So we’re not that different, he said. We can understand each other.
Contrary to his claim, it was very difficult to understand him that dark, damp morning. It was difficult to locate my attention and to direct it to him. My lack of focus, my isolation. Was that what the poets called solitude? When we become adults, we leave behind the solitude we once enjoyed as children. Perhaps I was overwhelmed by this person from my teenage years, someone who saw fourteen-or fifteen-year-old me, now sitting in my childhood kitchen under the worst possible circumstances. In fact, when he told me he was from my high school, and not just my high school, but from my homeroom, I thought I was hallucinating. He continued to say things, occasionally I discerned the phrases tumor in the mind and immense mental and emotional pain, and threshold of pain and will to live. The will to live! Was he talking about my adoptive brother? I wondered. I felt I had to say something.
But Chad, have you talked suicidal people down from the abyss?
He held up his hand at me like a traffic guard, continued speaking, and let his hand fall smoothly to his side. He was very pleased with himself and his mannerisms. He must have gone to Europe to learn that, I thought, he must have the conscience of a metal beam. Smooth and metal. A smooth, metal beam for the construction of a brand-new sleek and terrible building in a bad part of town.
I saw myself say excuse me and I stood up and wandered over to the kitchen sink and stared out the window above the sink but I was really looking at my own reflection because it was dark out, as if it were the middle of the night, and then right through the reflection of my face I saw a black street that snaked its way into a town where people spoke a dying language, population 666.
It was very simple, this black street that went through my face and through the window. It stretched on forever like an infinite snake. I made myself dizzy staring at my own reflection for too long, the reflection of my blotchy face, and my impossible, thick, coarse, and heavy hair that took up most of the window.
If you want to think of something sad, I said, think about all of the suicides people commit each day, hundreds of them do it, and consider the family members and husbands and wives forced into my position, the investigator! Behind every suicide, there’s a door. If you open the door you might find out things you wish you never knew. Some people never open the door, they prefer not to know anything about the circumstances of the suicide, and they walk away and wash their hands clean.
No, I said. I will rip open the door immediately. I’m certain the door is made of paper. I will shred it into pieces, then step calmly through the frame.
Helen, I’m so glad you’re talking with Chad, said my adoptive mother. Do you remember him from high school?
She approached me from behind in a white bathrobe. The reflection of the white bathrobe grew until it swallowed up the entire window. It looked like a ghost! She seemed pleased with herself for remembering the connection.
He has been extremely helpful to us, she whispered, he has been like a beacon of light.
I helped myself to a glass of refreshing water.
I don’t remember him. What is he doing here?
I’m here to offer my support and guidance to you and your family, said Chad. I’m always available during a familial crisis.
No one told me this would happen, I said. I wasn’t given any kind of warning!

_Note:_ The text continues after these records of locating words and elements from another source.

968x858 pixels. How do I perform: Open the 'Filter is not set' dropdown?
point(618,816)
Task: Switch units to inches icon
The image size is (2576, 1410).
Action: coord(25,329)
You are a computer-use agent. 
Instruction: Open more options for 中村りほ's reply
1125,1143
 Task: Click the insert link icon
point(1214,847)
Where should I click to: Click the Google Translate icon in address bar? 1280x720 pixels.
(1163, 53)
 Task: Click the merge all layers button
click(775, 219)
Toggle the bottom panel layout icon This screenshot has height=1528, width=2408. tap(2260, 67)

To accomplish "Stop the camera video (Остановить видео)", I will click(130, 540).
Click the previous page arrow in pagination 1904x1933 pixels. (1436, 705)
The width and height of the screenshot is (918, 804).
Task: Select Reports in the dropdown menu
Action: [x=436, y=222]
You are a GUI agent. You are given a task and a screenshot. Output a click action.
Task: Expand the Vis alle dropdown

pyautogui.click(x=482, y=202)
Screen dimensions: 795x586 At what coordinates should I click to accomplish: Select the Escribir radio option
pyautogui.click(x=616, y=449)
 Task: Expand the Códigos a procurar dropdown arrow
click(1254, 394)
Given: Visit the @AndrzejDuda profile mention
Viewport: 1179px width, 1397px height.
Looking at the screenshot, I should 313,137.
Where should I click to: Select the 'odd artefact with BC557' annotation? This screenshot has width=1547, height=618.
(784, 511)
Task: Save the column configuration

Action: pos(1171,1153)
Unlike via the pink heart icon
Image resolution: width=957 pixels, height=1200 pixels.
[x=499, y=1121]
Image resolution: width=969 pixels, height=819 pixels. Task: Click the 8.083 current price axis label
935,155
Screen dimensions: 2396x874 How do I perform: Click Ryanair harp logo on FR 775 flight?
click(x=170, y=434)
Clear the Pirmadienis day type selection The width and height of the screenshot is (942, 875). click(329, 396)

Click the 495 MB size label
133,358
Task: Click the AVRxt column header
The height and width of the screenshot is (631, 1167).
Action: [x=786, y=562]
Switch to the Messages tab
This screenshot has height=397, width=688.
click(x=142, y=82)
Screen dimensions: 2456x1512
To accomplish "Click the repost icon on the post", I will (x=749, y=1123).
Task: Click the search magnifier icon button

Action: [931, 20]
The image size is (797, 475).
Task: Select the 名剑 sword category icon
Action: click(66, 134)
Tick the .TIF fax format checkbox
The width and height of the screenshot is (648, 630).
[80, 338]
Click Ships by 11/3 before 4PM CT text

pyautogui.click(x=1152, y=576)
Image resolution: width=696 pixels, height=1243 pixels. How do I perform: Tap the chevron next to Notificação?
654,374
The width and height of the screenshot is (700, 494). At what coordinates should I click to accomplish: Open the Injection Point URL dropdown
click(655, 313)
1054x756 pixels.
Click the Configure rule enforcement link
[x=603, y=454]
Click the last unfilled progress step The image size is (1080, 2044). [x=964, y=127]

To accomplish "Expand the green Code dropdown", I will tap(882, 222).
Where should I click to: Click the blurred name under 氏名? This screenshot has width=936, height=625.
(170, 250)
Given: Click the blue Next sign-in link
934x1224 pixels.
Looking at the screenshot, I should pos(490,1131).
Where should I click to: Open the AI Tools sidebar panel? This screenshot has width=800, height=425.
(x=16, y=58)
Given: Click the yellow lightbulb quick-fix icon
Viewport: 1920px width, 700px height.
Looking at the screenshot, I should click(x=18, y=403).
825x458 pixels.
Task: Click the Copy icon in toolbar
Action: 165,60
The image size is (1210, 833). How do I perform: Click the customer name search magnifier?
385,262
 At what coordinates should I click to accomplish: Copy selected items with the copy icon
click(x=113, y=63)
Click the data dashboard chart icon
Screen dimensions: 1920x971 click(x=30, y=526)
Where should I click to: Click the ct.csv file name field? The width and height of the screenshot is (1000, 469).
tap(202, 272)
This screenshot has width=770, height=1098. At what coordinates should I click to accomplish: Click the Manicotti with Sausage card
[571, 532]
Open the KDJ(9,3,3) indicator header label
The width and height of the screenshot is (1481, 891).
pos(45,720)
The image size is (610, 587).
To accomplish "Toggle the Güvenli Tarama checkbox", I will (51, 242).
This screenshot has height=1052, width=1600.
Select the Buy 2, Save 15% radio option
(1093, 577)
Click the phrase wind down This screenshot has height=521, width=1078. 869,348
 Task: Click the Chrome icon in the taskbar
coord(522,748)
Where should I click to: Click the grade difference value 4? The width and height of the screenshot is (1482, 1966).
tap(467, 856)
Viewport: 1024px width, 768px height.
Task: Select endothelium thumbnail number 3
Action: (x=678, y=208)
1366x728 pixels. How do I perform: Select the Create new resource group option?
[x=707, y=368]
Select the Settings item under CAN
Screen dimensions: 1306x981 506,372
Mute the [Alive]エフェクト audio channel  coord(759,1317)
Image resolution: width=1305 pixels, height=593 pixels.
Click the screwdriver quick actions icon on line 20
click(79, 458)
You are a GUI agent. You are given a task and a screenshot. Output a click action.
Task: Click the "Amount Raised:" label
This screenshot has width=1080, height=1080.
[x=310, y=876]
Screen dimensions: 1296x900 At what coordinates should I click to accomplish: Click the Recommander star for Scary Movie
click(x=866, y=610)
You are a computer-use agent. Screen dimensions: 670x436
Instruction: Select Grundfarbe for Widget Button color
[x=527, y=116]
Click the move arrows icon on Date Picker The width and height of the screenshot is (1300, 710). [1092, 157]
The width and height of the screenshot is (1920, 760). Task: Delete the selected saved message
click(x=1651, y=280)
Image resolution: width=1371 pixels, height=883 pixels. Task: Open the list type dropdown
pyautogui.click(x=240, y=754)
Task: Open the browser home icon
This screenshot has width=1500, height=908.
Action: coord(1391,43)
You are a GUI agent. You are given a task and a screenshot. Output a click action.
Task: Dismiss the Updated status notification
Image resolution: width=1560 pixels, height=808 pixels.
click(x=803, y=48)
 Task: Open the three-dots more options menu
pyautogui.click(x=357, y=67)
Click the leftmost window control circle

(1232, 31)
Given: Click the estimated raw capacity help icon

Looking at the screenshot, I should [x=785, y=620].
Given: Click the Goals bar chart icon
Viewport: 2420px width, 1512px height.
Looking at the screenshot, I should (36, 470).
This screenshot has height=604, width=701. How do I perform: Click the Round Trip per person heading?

Helen, did you get good sleep last night? interrupted my adoptive mother. You look a little tired.
It occurred to me that I had never been healthier, physically, in my life. Since coming to Milwaukee, a persistent and annoying day cough had gone away. My knees no longer ached from standing. My eyes were clear instead of fogged with mucous. The swelling of my ankles went down. My stomach settled. My hands stopped shaking. Pieces of earwax fell out.
I’m fine, I said. It just took me all night to unpack my suitcase.
My adoptive mother looked at me worriedly, while Chad smiled.
She says she’s fine, he said, and she’s probably right.
A few months ago I went to a free therapy clinic. It was free, I found out later, because they were conducting a study for a medical journal article. I only went because I wanted to know if there was a way to tamp down my anger, to stop disrupting the peace, my own included. You need a plan, said the therapist, who was actually a therapist-in-training. He prescribed a plan of thirty minutes of cardio a day, yoga twice a week, and one career aptitude test. I never went back.
Helen, said Chad, when was the last time you went to church?
I didn’t say anything.
Don’t be rude, said my adoptive mother. Helen, say something!
The reason we’re gathered here like this, I said, is because someone killed himself.
My adoptive mother took out a tissue from her robe and began dabbing her eyes.
A lot of people kill themselves, I said, but it seems like most of them do it when they’re older, like after they’ve reached middle age. We try everything we can to preserve ourselves and yet eventually something catches up with us, something dreadful creeps up, and we just can’t do it anymore. Then we throw our lives away, into the trash heap of suicides.